Não importa. Os ouvidos ideologicamente obturados nada ouve. A bíblia monetarista deles tem de ser seguida e os bancos centrais de todo o mundo continuam a subir os juros o que, certamente contribuirá para agravar a crise. O próprio Comitê Federal de Mercado Aberto (Fomc), equivalente ao nosso Copom, órgão do Fed, o banco central americano, para esfriar a economia, elevou em 0,75% os juros do país que passaram para o intervalo de 2,25% a 2,50%. O pior é que, apesar da Secretária do Tesouro dos EUA Janet Yellen negar, o país já está em “recessão técnica”, segundo os critérios criados por eles mesmos. Há dois trimestres seguidos que o PIB cai: -1,6% no primeiro e -0,9% no segundo. A economia dos EUA está desacelerando e vai piorar, com graves consequências para o Brasil.

Na Europa a situação também se complica. A Rússia reduziu o volume de fornecimento de gás pelo gasoduto Nord Stream a apenas 20%, o que pode acelerar a recessão na Alemanha, Itália e Hungria e os preços dos alimentos e energia continuam a subir.

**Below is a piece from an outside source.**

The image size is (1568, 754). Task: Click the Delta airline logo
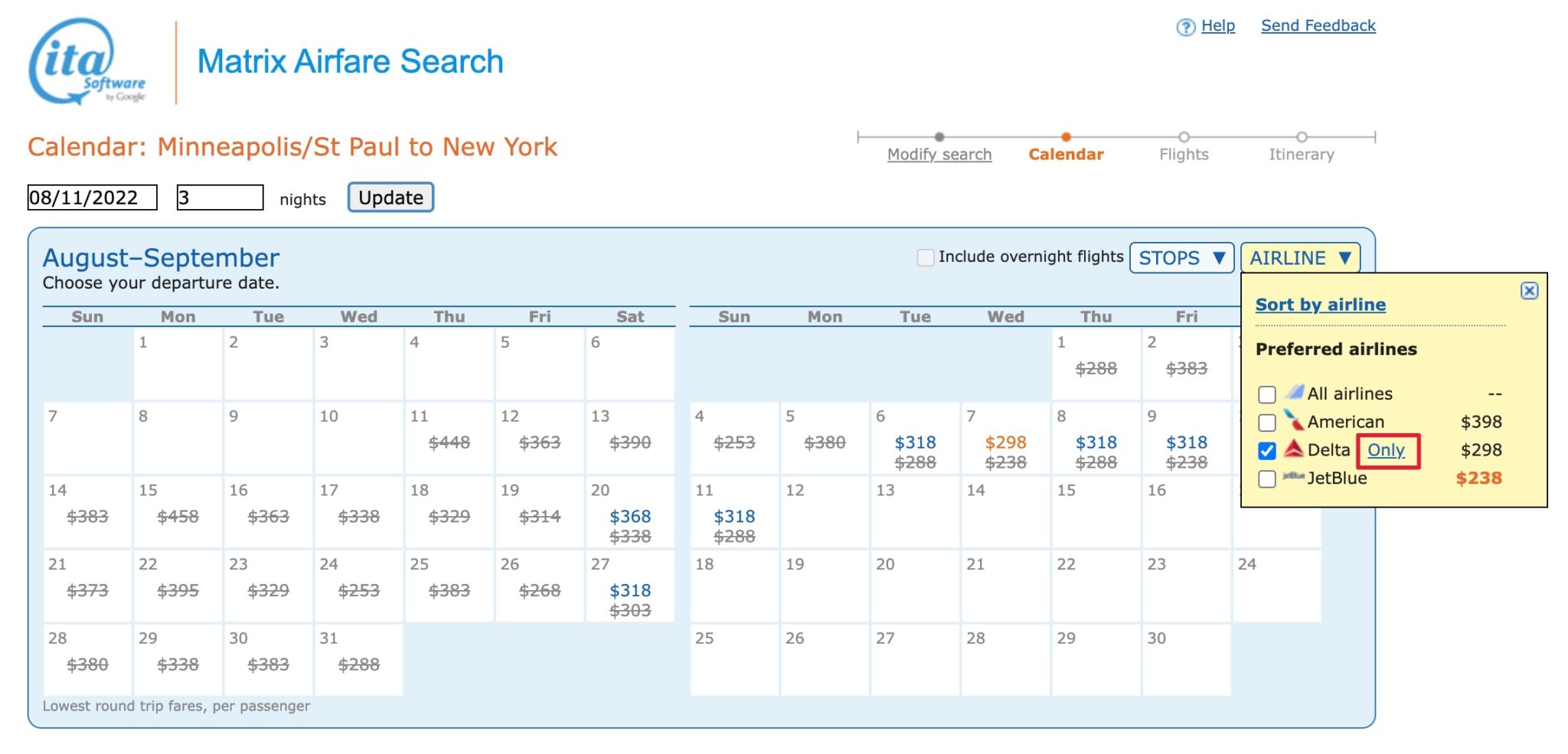click(1294, 449)
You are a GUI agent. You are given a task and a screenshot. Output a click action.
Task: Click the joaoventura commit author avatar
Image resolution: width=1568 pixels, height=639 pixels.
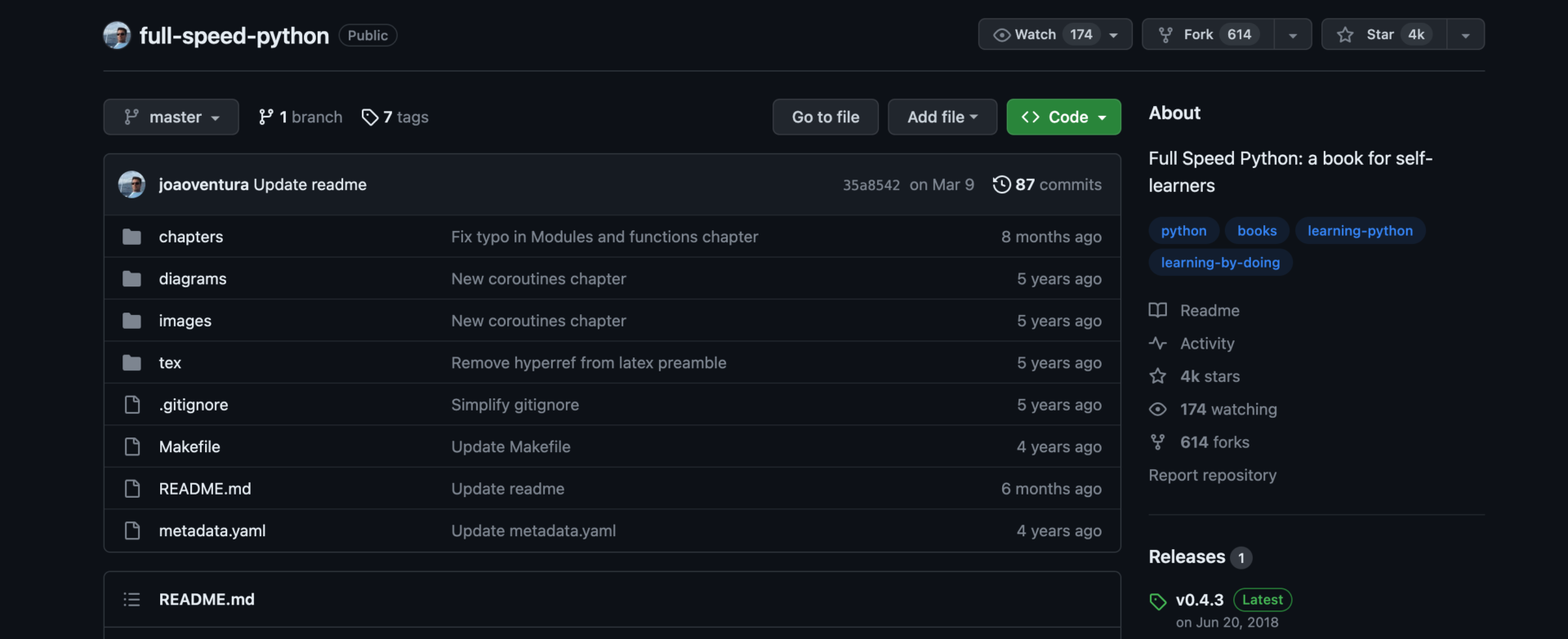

A nível internacional temos outros dissabores com a redução das compras de petróleo pela China e Índia, que passaram a importá-los da Rússia. Tudo indica que o nosso saldo positivo da balança comercial vai acabar. Por outro lado, a pressão sobre os preços dos alimentos e combustíveis deve continuar o que alimenta a nossa estagflação teimosamente combatida com elevação de juros, que o BC subiu na última quarta-feira e declara que continuará a fazê-lo.

Apesar da PEC das bondades, que está provocando uma certa reanimação na economia e no emprego, a volta do cipó de aroeira é esperada para 2023 com manifestações iniciais já em dezembro. A crise, por razões eleitoreiras, foi adiada para 2023 e vai agravar-se, mas será um problema para o próximo governo. Por enquanto Bolsonaro espera tirar proveito da frágil recuperação e da redução dos preços dos combustíveis.

No panorama interno as consequências da reunião com os embaixadores convocados pelo presidente estão sendo trágicas para o governo. Provocou o alerta da sociedade civil e está conseguindo uma enxurrada de manifestos, unindo burgueses e proletários em defesa da democracia, diante das pregações golpistas desesperadas do presidente, que já marcou nova data para o golpe: 7 de setembro no Rio de Janeiro. Quase todas as federações de trabalhadores e empresários juntamente com milhares de cientistas, artistas, políticos, empresários, professores etc. já assinaram. Espera-se a leitura no dia 11 de agosto, em São Paulo, na faculdade de Direito.

Infelizmente esta mobilização não está tendo correspondência na política, que se arrasta com os costumeiros acordos de vésperas de eleições como se vivêssemos uma situação normal. Os partidos e partidecos de aluguel fazem conchavos provincianos e familiares como se a atual situação não fosse excepcional. A primária politicagem não os permite ver que esta não é uma eleição normal pois o que está em jogo no momento atual é a própria democracia.